→ **RECORDS FOR THE TASK**
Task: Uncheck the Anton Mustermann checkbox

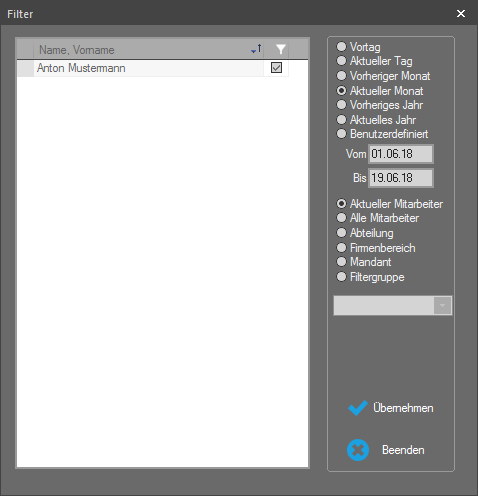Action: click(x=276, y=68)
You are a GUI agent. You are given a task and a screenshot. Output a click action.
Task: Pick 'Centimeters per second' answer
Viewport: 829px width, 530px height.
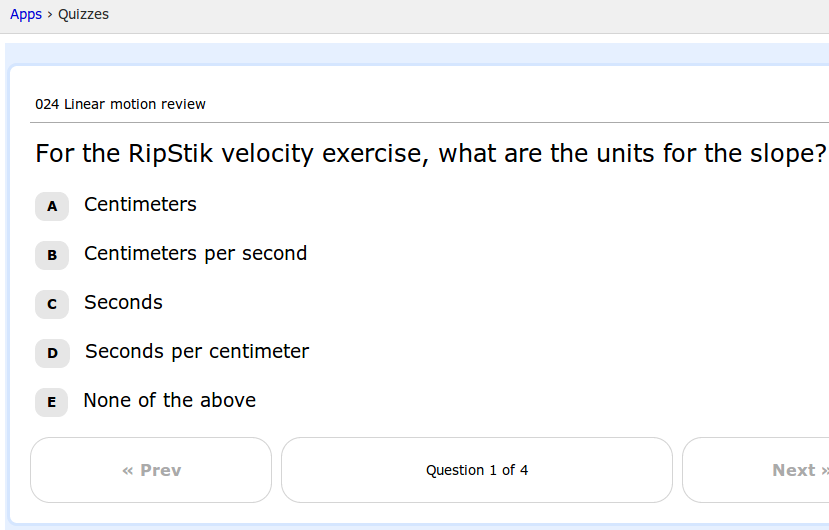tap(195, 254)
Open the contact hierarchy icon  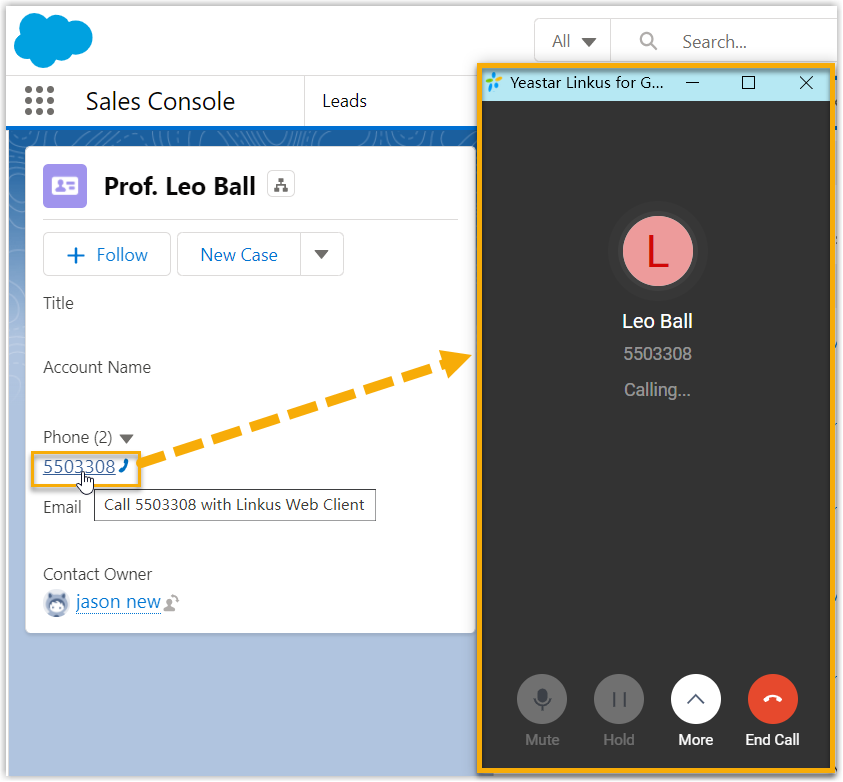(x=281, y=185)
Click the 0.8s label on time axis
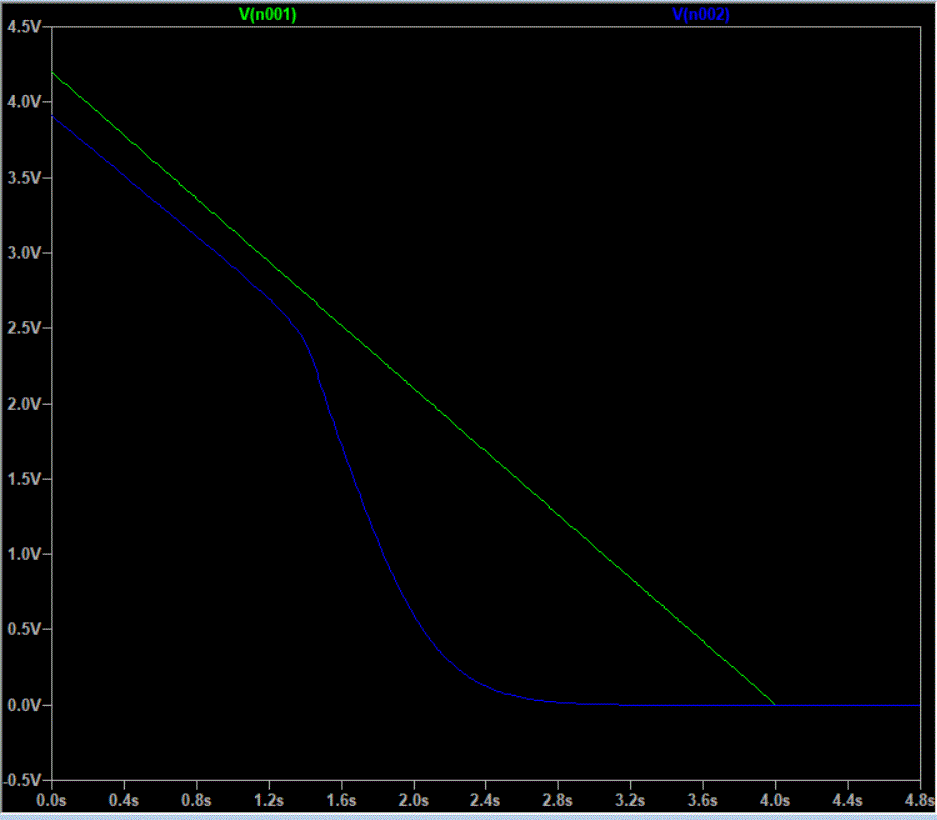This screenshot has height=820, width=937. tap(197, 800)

--

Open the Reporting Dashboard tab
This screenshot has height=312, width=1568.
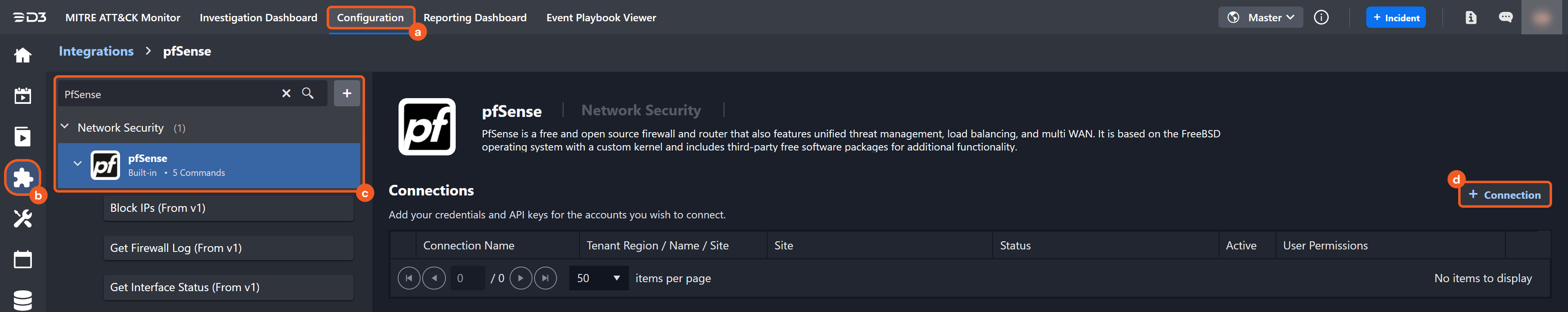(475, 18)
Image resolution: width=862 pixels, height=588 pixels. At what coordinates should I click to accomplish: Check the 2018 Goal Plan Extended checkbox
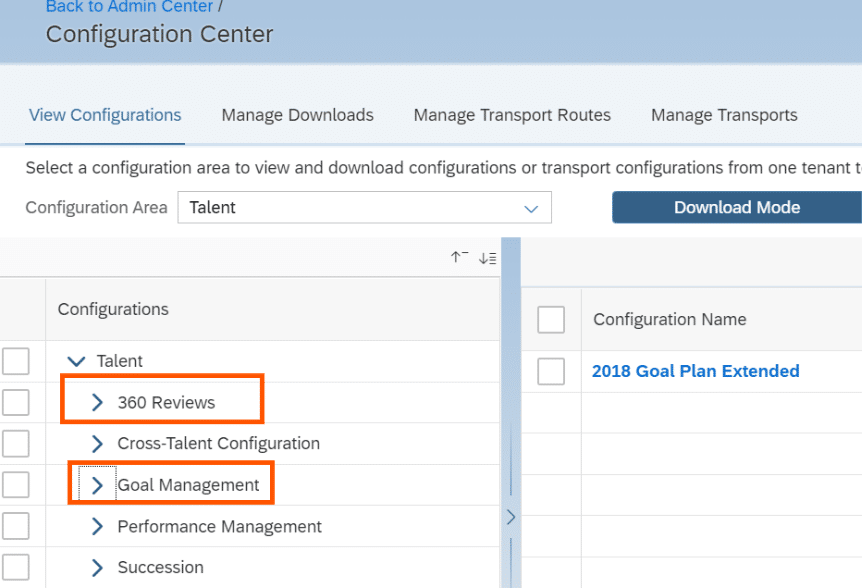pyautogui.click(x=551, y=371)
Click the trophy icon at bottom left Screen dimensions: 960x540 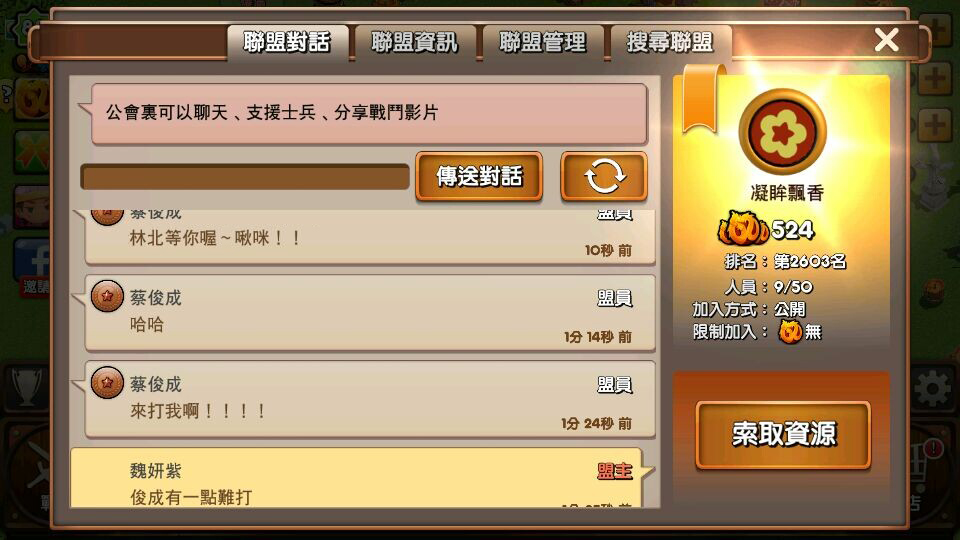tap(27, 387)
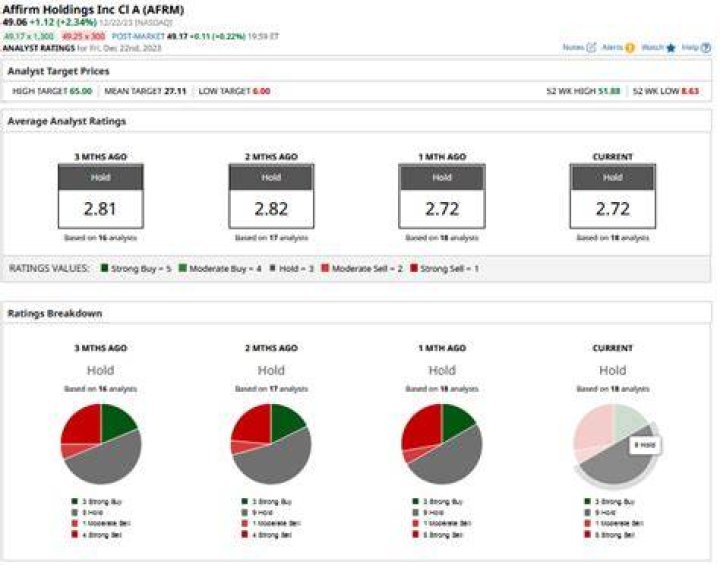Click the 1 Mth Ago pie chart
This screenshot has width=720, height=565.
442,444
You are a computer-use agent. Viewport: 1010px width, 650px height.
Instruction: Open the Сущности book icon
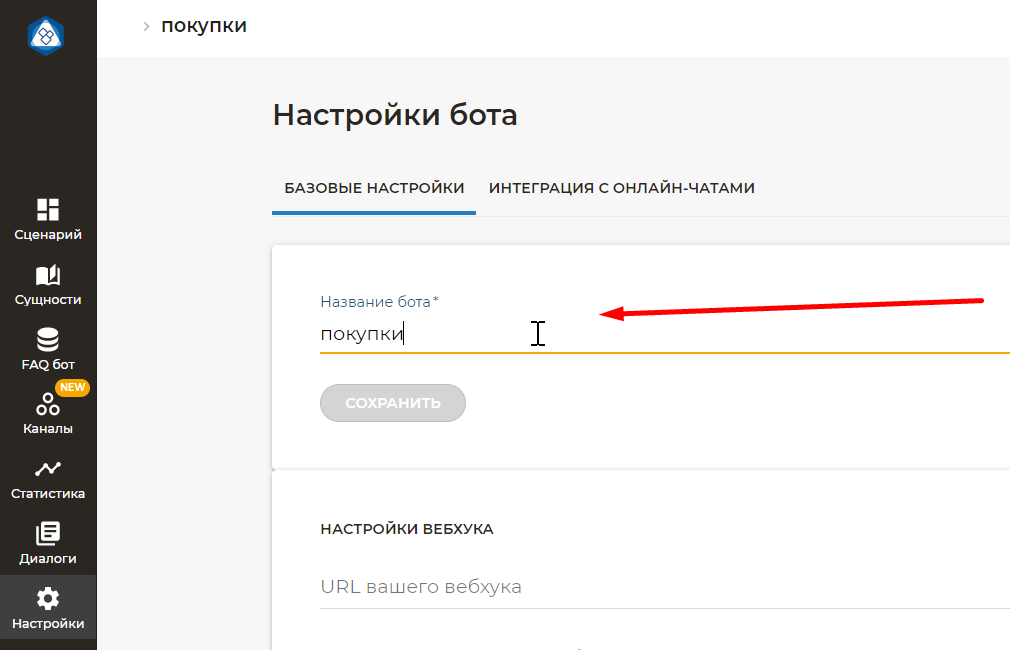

---

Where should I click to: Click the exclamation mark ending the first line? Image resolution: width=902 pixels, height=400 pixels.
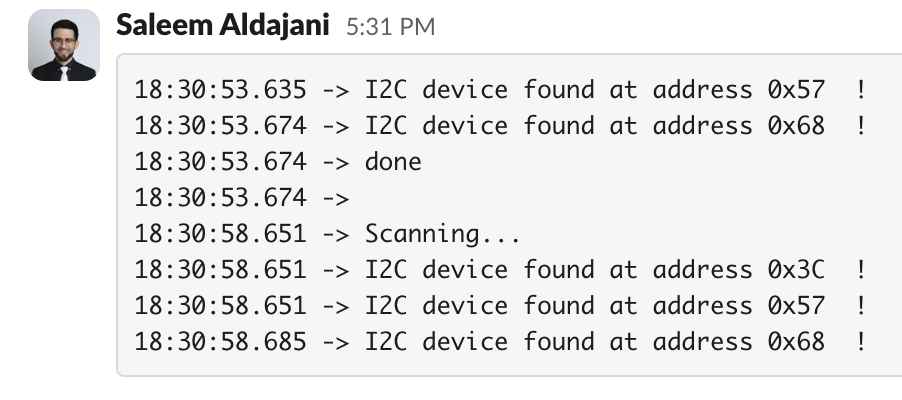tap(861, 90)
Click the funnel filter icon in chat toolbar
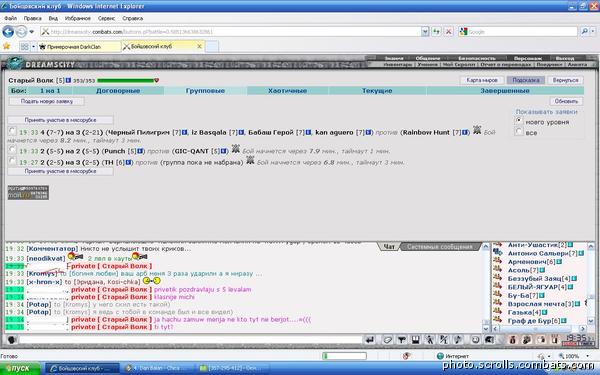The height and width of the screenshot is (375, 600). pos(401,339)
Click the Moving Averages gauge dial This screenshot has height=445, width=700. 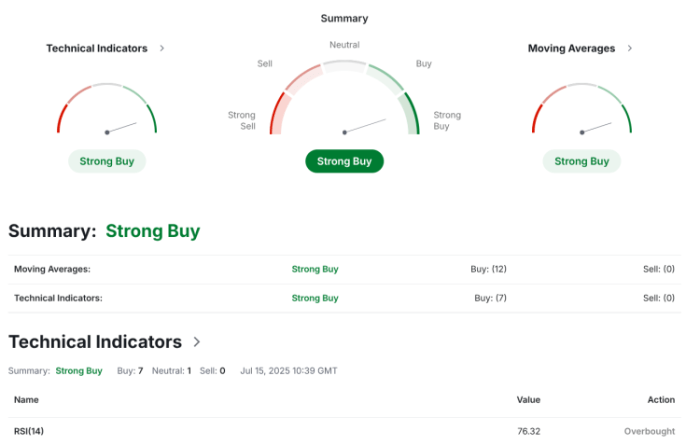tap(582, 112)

→ **ACTIVITY**
What lines above hold the word "agent"? Pull each one out.

→ **WRITTEN ANSWER**
You are a GUI agent. You are given a task and a screenshot. Output a click action.
You are a computer-use agent. Viewport: 1010px width, 650px height.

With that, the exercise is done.